Book Review

Jihad in the West

P. Fregosi, Promethius Books, 2000 (442 pages)


Many today see Islam and Arabic societies through the rose-colored glasses of wishful thinking, hoping that Islam is somehow a benign religion that can be engaged with reason and diplomacy and coaxed into modernity. It may someday be possible to live in harmony with Arabs and Muslims. But before this can happen, Westerners need to first understand the true nature of Islamic societies. Jihad in the West is one of the few books that is honest enough to describe Arab history without the endless apologizing and gentlemanly euphemisms that characterize so much other work on the subject.

After the invention of Islam by Muhammad in the early 7th century, Arab society was transformed from a peaceful collection of nomadic tribesmen into one of the most bloodthirsty and destructive forces the world has ever seen. The Arabs themselves characterize the land outside their control as Dar-al-Harb, the "land of war", land where Muslims may freely commit acts violence and war. And as this book accurately describes, the history of Islamic societies is truly written in blood.

The book describes the historical origins of their 1,300-year long jihad against the West, concentrating in Europe where the destruction wrought by Islamic Arabs was mild compared to the devastation the Muslims brought to India. From the conquest of Spain in 711, which was held by Muslims for 800 years, to the devastation of Hungary, whose population was reduced by Muslims from 4 million to 1 1/2 million, the Muslims brought slavery, disease and death to their European victims.

Only during the relatively short period of European colonialism in the Middle East between the 19th to mid-20th centuries were Arabs disorganized enough to be unable to attack and devour other societies.

True, the Europeans of that era and since had their share of violence and conquest. But in contrast to the 1,300 year long Muslim Jihad against the world, the European Crusades on the Holy Land lasted a mere 174 years and had a very narrow focus on conquering a specific region. Reading this book puts the military aggressiveness of the much-maligned Spanish Reconquistas and the later New World Conquistadores in the New World in a new light. Their battles with the Moors were not, as Americans are taught in school, acts of wanton, greed-driven destructiveness, but a culmination of an 800-year struggle by Spaniards to regain the homeland.

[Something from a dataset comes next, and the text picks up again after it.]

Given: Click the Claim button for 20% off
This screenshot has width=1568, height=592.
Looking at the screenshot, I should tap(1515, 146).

The final destruction of al-Andalus in 1492, when the last of the Muslim invaders were finally driven from Spain, was the act of a courageous, patriotic people who had been brutalized and oppressed for centuries by foreign invaders. Little wonder the Conquistadores became fierce warriors when they colonized the Americas.

Fregosi characterizes the motivation for Arabs' empire-building as motivated less by religious fanaticism than by greed, especially sexual greed. For the Muslim mujaheddin, it is a true case of "cherchez les femmes": if he was successful in his battle of conquest, the Arab soldier was permitted to rape his victims and plunder their wealth, as the Noble Quran instructs him to do; if he is killed, or `martyred', he gets to spend eternity in Paradise surrounded by 72 virgins where, supposedly, sexual orgasms last for 1000 years (this being reduced in later Hadiths to a more manageable 24 years), and he gets a free couch with matching green pillows. Either way, the Muslim believes, he is going to score big.

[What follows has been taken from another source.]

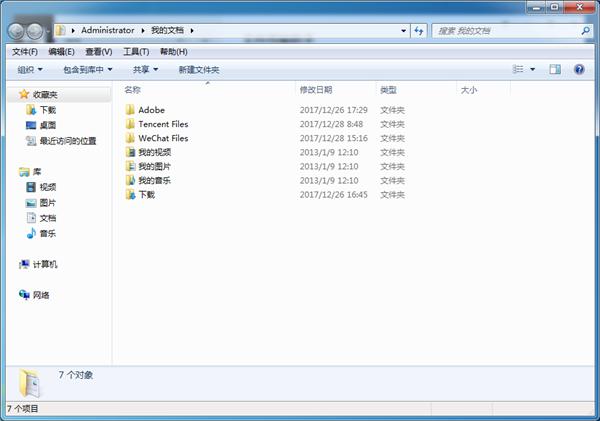600x421 pixels.
Task: Click into the search 我的文档 field
Action: [506, 31]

Islam's jihad against the West continues today, under the guise of terrorism. The Muslims would carry out biological warfare against the West with as little reservation or remorse as they felt in Caffa in 1346, where Muslims started the Great Plague that killed over 20 million Europeans. If reforming Christianity, which was originally founded as a peaceful religion and later degenerated into the Inquisition, was difficult for Europeans, reforming Islam is bound to be an unimaginably more difficult and bloodier task, and one in which Westerners now seem condemned to participate.